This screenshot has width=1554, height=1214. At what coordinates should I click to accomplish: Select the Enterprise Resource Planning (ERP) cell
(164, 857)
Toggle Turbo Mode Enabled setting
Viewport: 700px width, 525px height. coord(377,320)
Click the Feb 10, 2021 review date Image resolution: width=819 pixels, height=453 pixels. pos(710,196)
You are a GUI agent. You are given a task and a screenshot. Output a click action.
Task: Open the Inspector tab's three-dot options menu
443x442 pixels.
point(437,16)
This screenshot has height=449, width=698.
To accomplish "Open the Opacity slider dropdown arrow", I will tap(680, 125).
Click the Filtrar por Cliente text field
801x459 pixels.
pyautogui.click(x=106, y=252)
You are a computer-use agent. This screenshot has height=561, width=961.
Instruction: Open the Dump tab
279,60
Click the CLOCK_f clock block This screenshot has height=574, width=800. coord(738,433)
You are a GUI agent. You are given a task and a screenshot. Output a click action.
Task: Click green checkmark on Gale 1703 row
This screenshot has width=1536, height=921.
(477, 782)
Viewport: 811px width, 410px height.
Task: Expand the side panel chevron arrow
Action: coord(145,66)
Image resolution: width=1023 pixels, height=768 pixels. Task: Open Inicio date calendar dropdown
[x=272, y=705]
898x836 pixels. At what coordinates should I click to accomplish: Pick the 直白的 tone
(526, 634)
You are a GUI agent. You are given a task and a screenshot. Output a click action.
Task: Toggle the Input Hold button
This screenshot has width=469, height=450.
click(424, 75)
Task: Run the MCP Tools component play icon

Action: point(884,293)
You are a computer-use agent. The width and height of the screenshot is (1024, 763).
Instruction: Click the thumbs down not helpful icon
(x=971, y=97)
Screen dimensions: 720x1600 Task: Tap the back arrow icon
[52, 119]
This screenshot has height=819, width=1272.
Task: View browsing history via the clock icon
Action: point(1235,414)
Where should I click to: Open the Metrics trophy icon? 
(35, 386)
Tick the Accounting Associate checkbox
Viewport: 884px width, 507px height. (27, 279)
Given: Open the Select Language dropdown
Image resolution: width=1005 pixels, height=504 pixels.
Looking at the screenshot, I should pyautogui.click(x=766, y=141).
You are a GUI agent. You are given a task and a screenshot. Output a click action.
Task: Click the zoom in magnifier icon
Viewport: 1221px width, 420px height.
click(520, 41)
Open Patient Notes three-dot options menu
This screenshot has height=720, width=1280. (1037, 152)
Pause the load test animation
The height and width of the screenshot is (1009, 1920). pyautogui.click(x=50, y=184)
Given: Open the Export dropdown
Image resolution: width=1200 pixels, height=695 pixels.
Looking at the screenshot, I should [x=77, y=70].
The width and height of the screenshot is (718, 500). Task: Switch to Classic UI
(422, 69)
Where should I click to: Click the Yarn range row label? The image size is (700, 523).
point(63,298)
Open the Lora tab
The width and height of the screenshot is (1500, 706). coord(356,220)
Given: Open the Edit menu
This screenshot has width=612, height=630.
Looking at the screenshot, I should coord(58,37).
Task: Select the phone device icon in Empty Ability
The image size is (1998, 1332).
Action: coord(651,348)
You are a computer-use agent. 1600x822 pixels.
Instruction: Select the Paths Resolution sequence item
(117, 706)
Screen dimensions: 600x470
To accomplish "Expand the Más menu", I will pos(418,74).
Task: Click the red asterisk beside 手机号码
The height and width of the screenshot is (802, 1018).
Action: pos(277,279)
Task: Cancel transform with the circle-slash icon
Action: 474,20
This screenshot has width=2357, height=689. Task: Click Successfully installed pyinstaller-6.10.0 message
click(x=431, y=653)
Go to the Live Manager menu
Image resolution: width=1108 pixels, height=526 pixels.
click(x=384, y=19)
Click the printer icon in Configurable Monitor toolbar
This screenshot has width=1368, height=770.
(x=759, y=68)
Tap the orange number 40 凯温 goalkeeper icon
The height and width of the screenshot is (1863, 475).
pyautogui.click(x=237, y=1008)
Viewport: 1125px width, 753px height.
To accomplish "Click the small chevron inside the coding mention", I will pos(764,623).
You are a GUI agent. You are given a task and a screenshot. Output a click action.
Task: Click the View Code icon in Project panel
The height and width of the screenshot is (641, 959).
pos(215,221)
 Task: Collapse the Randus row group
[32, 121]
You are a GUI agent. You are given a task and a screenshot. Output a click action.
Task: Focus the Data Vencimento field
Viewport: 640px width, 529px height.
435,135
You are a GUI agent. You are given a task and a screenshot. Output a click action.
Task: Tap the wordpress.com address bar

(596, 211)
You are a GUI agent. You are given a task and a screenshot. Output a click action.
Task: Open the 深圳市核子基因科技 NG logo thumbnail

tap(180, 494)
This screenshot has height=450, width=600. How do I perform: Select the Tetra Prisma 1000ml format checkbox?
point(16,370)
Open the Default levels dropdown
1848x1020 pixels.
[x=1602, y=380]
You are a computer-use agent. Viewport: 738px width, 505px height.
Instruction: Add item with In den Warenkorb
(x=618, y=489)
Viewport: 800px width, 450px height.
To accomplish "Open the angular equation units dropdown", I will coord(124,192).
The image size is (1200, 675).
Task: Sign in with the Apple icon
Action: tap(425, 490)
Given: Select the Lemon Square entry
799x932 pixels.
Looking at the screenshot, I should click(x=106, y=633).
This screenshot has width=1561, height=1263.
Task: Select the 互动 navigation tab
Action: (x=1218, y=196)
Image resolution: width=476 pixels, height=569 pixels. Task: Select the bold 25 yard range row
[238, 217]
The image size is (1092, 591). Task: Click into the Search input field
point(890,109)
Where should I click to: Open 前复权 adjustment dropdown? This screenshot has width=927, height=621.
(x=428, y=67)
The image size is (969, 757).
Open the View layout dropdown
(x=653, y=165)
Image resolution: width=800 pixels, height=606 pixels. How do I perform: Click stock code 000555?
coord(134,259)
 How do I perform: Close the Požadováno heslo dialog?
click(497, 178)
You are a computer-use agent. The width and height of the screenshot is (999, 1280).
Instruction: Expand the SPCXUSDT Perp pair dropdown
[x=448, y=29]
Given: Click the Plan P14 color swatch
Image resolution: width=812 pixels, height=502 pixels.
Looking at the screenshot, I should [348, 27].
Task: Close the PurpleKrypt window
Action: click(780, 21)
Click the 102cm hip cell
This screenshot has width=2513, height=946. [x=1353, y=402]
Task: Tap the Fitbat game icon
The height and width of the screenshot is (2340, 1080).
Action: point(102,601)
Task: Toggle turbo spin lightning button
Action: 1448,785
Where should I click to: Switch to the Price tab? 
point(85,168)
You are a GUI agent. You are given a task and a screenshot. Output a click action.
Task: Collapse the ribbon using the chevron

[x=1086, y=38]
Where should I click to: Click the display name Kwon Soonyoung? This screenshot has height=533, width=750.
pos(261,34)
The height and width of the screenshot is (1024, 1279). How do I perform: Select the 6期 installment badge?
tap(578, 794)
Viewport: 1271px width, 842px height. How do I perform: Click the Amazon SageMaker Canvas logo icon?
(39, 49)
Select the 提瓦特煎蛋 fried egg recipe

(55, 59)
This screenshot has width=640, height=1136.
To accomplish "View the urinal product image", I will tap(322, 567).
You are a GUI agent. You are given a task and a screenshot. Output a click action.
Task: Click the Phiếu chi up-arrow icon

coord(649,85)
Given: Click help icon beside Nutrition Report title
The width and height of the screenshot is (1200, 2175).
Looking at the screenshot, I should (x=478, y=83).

What the task asks: Word for word, give back the data shown above.

Completed task:
This screenshot has width=1554, height=1214. At what coordinates should I click to accomplish: Select the Enterprise Resource Planning (ERP) cell
(164, 857)
Toggle Turbo Mode Enabled setting
Viewport: 700px width, 525px height. coord(377,320)
Click the Feb 10, 2021 review date Image resolution: width=819 pixels, height=453 pixels. pos(710,196)
You are a GUI agent. You are given a task and a screenshot. Output a click action.
Task: Open the Inspector tab's three-dot options menu
443x442 pixels.
point(437,16)
This screenshot has height=449, width=698.
To accomplish "Open the Opacity slider dropdown arrow", I will tap(680, 125).
Click the Filtrar por Cliente text field
801x459 pixels.
pyautogui.click(x=106, y=252)
You are a computer-use agent. This screenshot has height=561, width=961.
Instruction: Open the Dump tab
279,60
Click the CLOCK_f clock block This screenshot has height=574, width=800. coord(738,433)
You are a GUI agent. You are given a task and a screenshot. Output a click action.
Task: Click green checkmark on Gale 1703 row
This screenshot has width=1536, height=921.
(477, 782)
Viewport: 811px width, 410px height.
Task: Expand the side panel chevron arrow
Action: coord(145,66)
Image resolution: width=1023 pixels, height=768 pixels. Task: Open Inicio date calendar dropdown
[x=272, y=705]
898x836 pixels. At what coordinates should I click to accomplish: Pick the 直白的 tone
(526, 634)
You are a GUI agent. You are given a task and a screenshot. Output a click action.
Task: Toggle the Input Hold button
This screenshot has width=469, height=450.
click(424, 75)
Task: Run the MCP Tools component play icon

Action: point(884,293)
You are a computer-use agent. The width and height of the screenshot is (1024, 763).
Instruction: Click the thumbs down not helpful icon
(x=971, y=97)
Screen dimensions: 720x1600 Task: Tap the back arrow icon
[52, 119]
This screenshot has height=819, width=1272.
Task: View browsing history via the clock icon
Action: point(1235,414)
Where should I click to: Open the Metrics trophy icon? 
(35, 386)
Tick the Accounting Associate checkbox
Viewport: 884px width, 507px height. (27, 279)
Given: Open the Select Language dropdown
Image resolution: width=1005 pixels, height=504 pixels.
Looking at the screenshot, I should pyautogui.click(x=766, y=141).
You are a GUI agent. You are given a task and a screenshot. Output a click action.
Task: Click the zoom in magnifier icon
Viewport: 1221px width, 420px height.
click(520, 41)
Open Patient Notes three-dot options menu
This screenshot has height=720, width=1280. (1037, 152)
Pause the load test animation
The height and width of the screenshot is (1009, 1920). pyautogui.click(x=50, y=184)
Given: Open the Export dropdown
Image resolution: width=1200 pixels, height=695 pixels.
Looking at the screenshot, I should [x=77, y=70].
The width and height of the screenshot is (718, 500). Task: Switch to Classic UI
(422, 69)
Where should I click to: Click the Yarn range row label? The image size is (700, 523).
point(63,298)
Open the Lora tab
The width and height of the screenshot is (1500, 706). coord(356,220)
Given: Open the Edit menu
This screenshot has width=612, height=630.
Looking at the screenshot, I should coord(58,37).
Task: Select the phone device icon in Empty Ability
The image size is (1998, 1332).
Action: coord(651,348)
You are a computer-use agent. 1600x822 pixels.
Instruction: Select the Paths Resolution sequence item
(117, 706)
Screen dimensions: 600x470
To accomplish "Expand the Más menu", I will pos(418,74).
Task: Click the red asterisk beside 手机号码
The height and width of the screenshot is (802, 1018).
Action: pos(277,279)
Task: Cancel transform with the circle-slash icon
Action: 474,20
This screenshot has width=2357, height=689. Task: Click Successfully installed pyinstaller-6.10.0 message
click(x=431, y=653)
Go to the Live Manager menu
Image resolution: width=1108 pixels, height=526 pixels.
click(x=384, y=19)
Click the printer icon in Configurable Monitor toolbar
This screenshot has width=1368, height=770.
(x=759, y=68)
Tap the orange number 40 凯温 goalkeeper icon
The height and width of the screenshot is (1863, 475).
pyautogui.click(x=237, y=1008)
Viewport: 1125px width, 753px height.
To accomplish "Click the small chevron inside the coding mention", I will pos(764,623).
You are a GUI agent. You are given a task and a screenshot. Output a click action.
Task: Click the View Code icon in Project panel
The height and width of the screenshot is (641, 959).
pos(215,221)
 Task: Collapse the Randus row group
[32, 121]
You are a GUI agent. You are given a task and a screenshot. Output a click action.
Task: Focus the Data Vencimento field
Viewport: 640px width, 529px height.
435,135
You are a GUI agent. You are given a task and a screenshot. Output a click action.
Task: Tap the wordpress.com address bar

(596, 211)
You are a GUI agent. You are given a task and a screenshot. Output a click action.
Task: Open the 深圳市核子基因科技 NG logo thumbnail

tap(180, 494)
This screenshot has height=450, width=600. How do I perform: Select the Tetra Prisma 1000ml format checkbox?
point(16,370)
Open the Default levels dropdown
1848x1020 pixels.
[x=1602, y=380]
You are a computer-use agent. Viewport: 738px width, 505px height.
Instruction: Add item with In den Warenkorb
(x=618, y=489)
Viewport: 800px width, 450px height.
To accomplish "Open the angular equation units dropdown", I will coord(124,192).
The image size is (1200, 675).
Task: Sign in with the Apple icon
Action: tap(425, 490)
Given: Select the Lemon Square entry
799x932 pixels.
Looking at the screenshot, I should click(x=106, y=633).
This screenshot has width=1561, height=1263.
Task: Select the 互动 navigation tab
Action: (x=1218, y=196)
Image resolution: width=476 pixels, height=569 pixels. Task: Select the bold 25 yard range row
[238, 217]
The image size is (1092, 591). Task: Click into the Search input field
point(890,109)
Where should I click to: Open 前复权 adjustment dropdown? This screenshot has width=927, height=621.
(x=428, y=67)
The image size is (969, 757).
Open the View layout dropdown
(x=653, y=165)
Image resolution: width=800 pixels, height=606 pixels. How do I perform: Click stock code 000555?
coord(134,259)
 How do I perform: Close the Požadováno heslo dialog?
click(497, 178)
You are a computer-use agent. The width and height of the screenshot is (999, 1280).
Instruction: Expand the SPCXUSDT Perp pair dropdown
[x=448, y=29]
Given: Click the Plan P14 color swatch
Image resolution: width=812 pixels, height=502 pixels.
Looking at the screenshot, I should [348, 27].
Task: Close the PurpleKrypt window
Action: click(780, 21)
Click the 102cm hip cell
This screenshot has width=2513, height=946. [x=1353, y=402]
Task: Tap the Fitbat game icon
The height and width of the screenshot is (2340, 1080).
Action: point(102,601)
Task: Toggle turbo spin lightning button
Action: 1448,785
Where should I click to: Switch to the Price tab? 
point(85,168)
You are a GUI agent. You are given a task and a screenshot. Output a click action.
Task: Collapse the ribbon using the chevron

[x=1086, y=38]
Where should I click to: Click the display name Kwon Soonyoung? This screenshot has height=533, width=750.
pos(261,34)
The height and width of the screenshot is (1024, 1279). How do I perform: Select the 6期 installment badge?
tap(578, 794)
Viewport: 1271px width, 842px height. How do I perform: Click the Amazon SageMaker Canvas logo icon?
(39, 49)
Select the 提瓦特煎蛋 fried egg recipe

(55, 59)
This screenshot has width=640, height=1136.
To accomplish "View the urinal product image", I will tap(322, 567).
You are a GUI agent. You are given a task and a screenshot. Output a click action.
Task: Click the Phiếu chi up-arrow icon

coord(649,85)
Given: Click help icon beside Nutrition Report title
The width and height of the screenshot is (1200, 2175).
Looking at the screenshot, I should (x=478, y=83).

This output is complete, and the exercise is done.